> What is needed
Turn every line of the listing below into a numbered list, leaving out the blank lines.

** begin Records for the exercise **

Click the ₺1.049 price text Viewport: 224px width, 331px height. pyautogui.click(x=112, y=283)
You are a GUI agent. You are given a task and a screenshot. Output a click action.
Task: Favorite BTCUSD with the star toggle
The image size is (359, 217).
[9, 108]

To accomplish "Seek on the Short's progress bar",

** end Records for the exercise **

> Written response
1. Click the ₺1.049 price text Viewport: 224px width, 331px height. pyautogui.click(x=112, y=283)
2. You are a GUI agent. You are given a task and a screenshot. Output a click action.
3. Task: Favorite BTCUSD with the star toggle
4. The image size is (359, 217).
5. [9, 108]
6. To accomplish "Seek on the Short's progress bar",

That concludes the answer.